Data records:
──────────

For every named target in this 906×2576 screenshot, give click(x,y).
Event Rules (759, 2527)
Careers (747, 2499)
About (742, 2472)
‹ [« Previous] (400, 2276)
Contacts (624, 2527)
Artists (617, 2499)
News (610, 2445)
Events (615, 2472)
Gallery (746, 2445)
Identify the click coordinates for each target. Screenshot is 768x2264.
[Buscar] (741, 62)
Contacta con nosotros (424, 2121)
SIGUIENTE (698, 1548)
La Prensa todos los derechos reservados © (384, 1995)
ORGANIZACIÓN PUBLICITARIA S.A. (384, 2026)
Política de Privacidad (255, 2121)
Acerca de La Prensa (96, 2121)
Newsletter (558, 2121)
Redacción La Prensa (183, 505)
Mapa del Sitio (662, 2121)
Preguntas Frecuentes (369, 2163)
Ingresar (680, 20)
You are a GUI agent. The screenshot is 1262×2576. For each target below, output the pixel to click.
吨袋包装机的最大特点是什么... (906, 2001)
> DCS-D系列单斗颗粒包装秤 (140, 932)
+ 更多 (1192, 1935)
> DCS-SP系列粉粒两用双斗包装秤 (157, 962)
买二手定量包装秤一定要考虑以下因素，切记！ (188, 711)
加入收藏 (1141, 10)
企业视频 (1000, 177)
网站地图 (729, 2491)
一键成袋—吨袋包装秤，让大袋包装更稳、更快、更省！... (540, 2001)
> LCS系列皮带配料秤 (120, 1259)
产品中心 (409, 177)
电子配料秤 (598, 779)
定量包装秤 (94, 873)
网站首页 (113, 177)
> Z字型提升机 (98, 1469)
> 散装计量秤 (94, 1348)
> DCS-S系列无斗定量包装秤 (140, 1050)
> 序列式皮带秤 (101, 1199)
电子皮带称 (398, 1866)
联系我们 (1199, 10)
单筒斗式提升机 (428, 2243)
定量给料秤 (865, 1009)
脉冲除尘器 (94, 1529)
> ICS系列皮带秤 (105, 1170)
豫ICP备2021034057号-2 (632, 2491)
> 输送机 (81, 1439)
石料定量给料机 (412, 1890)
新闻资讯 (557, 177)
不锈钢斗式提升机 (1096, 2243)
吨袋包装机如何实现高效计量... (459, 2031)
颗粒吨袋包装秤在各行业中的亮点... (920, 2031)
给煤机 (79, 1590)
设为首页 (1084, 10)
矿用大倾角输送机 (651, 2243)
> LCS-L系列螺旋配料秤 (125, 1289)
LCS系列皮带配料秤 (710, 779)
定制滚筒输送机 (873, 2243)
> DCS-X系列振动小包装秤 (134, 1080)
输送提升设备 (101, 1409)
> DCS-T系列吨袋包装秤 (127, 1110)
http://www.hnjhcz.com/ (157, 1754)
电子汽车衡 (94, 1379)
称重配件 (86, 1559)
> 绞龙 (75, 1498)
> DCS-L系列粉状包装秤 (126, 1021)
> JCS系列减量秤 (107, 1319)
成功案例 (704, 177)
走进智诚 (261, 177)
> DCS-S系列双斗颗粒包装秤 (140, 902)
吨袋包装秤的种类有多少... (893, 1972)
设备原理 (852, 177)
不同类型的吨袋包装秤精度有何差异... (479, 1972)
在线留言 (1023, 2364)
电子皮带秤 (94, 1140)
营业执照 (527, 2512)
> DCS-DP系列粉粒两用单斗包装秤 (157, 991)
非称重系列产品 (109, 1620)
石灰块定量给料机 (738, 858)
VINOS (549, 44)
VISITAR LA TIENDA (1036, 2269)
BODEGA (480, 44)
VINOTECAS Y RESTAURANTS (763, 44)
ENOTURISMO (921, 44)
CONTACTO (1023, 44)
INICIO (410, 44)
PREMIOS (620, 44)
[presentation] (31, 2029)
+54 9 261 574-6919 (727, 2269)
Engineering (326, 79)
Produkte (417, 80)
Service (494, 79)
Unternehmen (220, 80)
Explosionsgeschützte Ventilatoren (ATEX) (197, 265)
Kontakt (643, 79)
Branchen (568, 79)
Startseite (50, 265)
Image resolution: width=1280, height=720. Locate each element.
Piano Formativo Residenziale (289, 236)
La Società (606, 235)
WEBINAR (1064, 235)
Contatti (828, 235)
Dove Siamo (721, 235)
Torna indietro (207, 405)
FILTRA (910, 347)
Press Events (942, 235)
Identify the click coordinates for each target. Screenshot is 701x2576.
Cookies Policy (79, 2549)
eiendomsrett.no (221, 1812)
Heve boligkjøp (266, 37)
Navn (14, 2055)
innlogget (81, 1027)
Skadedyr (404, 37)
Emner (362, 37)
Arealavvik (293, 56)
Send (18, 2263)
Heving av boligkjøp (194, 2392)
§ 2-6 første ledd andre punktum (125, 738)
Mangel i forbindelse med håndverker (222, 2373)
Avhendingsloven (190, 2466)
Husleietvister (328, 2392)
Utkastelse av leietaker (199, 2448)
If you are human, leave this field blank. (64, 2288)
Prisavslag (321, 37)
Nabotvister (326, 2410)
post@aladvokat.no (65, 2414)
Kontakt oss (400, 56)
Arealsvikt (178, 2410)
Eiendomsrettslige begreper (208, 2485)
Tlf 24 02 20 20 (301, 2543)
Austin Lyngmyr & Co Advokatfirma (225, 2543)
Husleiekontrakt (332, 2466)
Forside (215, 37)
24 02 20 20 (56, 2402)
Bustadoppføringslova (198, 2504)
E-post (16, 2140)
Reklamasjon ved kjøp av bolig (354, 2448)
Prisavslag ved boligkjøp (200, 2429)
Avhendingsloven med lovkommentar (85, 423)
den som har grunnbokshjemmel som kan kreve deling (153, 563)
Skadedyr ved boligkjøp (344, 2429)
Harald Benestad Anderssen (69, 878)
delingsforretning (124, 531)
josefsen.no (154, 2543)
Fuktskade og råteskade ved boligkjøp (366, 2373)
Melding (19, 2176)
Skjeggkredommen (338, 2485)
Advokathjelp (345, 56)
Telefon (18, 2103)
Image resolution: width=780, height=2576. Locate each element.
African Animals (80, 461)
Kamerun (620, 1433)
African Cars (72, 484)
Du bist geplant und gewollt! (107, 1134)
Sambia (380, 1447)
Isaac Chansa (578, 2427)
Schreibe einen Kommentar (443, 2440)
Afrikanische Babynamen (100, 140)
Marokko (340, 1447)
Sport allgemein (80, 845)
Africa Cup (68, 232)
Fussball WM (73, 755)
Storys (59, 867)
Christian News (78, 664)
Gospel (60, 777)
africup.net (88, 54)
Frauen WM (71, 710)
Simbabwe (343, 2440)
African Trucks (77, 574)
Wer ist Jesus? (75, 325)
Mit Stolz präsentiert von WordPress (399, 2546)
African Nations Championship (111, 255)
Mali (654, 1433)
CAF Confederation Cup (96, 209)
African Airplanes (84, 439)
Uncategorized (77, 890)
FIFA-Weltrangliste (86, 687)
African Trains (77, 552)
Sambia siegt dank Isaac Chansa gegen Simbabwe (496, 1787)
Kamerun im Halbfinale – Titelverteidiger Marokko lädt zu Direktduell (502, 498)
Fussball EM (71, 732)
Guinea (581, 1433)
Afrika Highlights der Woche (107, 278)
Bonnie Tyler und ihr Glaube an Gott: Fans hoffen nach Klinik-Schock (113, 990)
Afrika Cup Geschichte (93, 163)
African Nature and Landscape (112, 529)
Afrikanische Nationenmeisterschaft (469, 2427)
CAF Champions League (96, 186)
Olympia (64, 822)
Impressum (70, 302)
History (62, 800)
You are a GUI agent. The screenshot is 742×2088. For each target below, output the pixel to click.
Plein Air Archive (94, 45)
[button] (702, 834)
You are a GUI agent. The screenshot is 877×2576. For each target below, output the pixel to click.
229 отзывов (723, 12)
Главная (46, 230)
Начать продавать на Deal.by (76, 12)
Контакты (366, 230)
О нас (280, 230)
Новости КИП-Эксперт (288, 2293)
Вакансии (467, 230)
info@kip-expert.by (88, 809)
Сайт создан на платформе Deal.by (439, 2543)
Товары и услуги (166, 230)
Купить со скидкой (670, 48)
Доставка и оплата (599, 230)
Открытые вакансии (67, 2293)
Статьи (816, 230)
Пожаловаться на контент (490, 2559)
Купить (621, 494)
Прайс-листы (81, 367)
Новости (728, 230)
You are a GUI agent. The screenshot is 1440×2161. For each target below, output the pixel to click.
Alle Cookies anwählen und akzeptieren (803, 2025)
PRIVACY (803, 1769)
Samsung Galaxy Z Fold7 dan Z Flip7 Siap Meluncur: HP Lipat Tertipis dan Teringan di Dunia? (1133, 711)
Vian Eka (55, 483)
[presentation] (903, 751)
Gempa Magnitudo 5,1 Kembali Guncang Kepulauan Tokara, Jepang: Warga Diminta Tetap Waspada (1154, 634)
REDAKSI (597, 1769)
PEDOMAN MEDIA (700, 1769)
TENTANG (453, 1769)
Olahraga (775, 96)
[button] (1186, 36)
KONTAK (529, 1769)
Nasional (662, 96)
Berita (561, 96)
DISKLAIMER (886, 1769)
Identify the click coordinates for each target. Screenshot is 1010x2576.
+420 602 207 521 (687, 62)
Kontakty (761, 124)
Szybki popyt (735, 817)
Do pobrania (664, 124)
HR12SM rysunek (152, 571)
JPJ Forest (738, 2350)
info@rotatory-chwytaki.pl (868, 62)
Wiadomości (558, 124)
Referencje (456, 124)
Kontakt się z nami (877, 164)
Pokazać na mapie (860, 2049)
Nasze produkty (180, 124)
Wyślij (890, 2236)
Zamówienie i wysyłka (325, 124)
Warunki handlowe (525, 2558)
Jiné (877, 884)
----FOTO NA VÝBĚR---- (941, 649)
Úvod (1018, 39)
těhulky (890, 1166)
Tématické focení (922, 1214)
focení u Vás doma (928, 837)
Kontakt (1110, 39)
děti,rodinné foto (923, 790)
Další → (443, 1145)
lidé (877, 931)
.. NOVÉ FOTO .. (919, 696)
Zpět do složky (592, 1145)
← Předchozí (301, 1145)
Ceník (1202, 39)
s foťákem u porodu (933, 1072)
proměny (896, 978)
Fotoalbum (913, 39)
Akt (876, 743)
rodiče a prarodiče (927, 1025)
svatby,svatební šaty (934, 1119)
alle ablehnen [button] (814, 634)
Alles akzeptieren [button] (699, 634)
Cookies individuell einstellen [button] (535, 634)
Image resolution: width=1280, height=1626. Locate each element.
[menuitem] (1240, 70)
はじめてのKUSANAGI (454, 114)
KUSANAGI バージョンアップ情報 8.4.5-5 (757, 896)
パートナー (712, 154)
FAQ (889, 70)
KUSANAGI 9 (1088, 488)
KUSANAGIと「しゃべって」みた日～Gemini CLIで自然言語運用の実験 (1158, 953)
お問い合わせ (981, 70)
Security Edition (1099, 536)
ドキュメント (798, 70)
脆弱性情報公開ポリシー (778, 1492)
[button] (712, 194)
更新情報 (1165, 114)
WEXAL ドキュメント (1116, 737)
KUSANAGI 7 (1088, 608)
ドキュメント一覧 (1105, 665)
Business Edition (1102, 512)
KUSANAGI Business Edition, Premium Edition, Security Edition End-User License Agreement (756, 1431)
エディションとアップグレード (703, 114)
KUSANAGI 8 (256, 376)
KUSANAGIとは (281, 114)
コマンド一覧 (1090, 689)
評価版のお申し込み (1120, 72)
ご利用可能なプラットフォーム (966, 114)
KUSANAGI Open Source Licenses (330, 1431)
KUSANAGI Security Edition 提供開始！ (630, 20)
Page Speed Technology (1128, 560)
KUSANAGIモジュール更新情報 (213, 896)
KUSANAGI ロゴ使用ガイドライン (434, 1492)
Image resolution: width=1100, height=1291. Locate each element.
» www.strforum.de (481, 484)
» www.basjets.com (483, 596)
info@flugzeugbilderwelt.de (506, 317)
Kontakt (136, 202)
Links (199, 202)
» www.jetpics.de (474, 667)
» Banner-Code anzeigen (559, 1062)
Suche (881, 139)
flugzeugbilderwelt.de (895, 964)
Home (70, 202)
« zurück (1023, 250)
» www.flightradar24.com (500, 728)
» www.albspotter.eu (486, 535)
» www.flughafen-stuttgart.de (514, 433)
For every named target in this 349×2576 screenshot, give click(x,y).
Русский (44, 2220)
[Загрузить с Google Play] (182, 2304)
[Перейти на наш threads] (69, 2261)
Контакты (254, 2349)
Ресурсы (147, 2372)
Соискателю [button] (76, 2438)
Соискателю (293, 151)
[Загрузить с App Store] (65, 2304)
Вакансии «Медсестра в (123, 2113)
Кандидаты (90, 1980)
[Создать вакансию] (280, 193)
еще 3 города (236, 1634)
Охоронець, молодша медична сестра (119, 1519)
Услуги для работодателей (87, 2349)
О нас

──────────

### What you are asked to do
Pull out every line of the listing that contains the word "Isaac", and copy each of those lines in full.

### Exercise output
Isaac Chansa (578, 2427)
Sambia siegt dank Isaac Chansa gegen Simbabwe (496, 1787)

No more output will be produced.